​W Szwabii na południu Niemiec pewna kobieta "bez zbędnych ceregieli zwróciła się o pomoc do policji", kiedy jej sześcioletni syn odmówił pójścia do szkoły - informuje dziennik "B.Z.". Policja podjęła interwencję.

REKLAMA

Policja poinformowała, że kobieta stała ze swoim sześcioletnim synem przed szkołą podstawową, ale pierwszoklasista nie chciał wejść do szkoły. Kobieta zadzwoniła na posterunek policji w nadziei, że policja przekona jej syna o konieczności uczęszczania na lekcje.

Funkcjonariusze z komisariatu w Krumbach rzeczywiście przyjechali przed szkołę. Pytany przez funkcjonariuszy o powód niechęci do placówki oświatowej chłopiec "zeznał", że nie tyle boi się samej szkoły, co tego, że matka go z niej nie odbierze.

Według rzecznika policji, kobieta miała poprzedniego dnia spóźnić się kilka minut po syna do szkoły i chłopiec musiał trochę zaczekać, aż zostanie odebrany.

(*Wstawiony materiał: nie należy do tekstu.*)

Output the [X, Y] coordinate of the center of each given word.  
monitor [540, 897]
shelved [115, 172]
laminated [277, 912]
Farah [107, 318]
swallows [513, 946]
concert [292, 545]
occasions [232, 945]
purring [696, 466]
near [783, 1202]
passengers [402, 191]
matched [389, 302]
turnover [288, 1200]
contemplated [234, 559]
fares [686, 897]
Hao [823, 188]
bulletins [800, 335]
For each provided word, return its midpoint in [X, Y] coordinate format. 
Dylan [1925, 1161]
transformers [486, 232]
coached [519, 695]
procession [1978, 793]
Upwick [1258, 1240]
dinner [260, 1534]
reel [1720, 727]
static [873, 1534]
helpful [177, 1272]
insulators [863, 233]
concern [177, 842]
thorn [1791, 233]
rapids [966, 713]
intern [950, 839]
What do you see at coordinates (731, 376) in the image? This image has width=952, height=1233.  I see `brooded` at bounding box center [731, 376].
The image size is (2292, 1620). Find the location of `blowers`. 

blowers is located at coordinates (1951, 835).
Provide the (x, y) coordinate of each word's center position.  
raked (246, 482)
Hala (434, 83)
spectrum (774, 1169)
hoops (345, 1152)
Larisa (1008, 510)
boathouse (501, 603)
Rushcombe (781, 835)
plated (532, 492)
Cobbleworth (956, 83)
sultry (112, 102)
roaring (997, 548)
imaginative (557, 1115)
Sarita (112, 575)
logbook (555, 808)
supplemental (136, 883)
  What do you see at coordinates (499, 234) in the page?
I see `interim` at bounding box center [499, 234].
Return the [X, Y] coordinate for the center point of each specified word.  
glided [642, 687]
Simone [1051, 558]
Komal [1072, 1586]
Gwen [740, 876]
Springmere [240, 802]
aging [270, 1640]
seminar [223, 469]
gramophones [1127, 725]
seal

Pierwszak "bał się, że taka sytuacja może się powtórzyć i skończy się na tym, że będzie musiał zostać w szkole" - powiedział rzecznik lokalnej policji. "Dziecko prawdopodobnie miało lęk separacyjny".

Policjanci wyjaśnili chłopcu, że szkoła nie jest taka zła. Sześciolatek był pod wrażeniem policjantów w mundurach - i podobno grzecznie poszedł do swojej klasy - pisze "B.Z."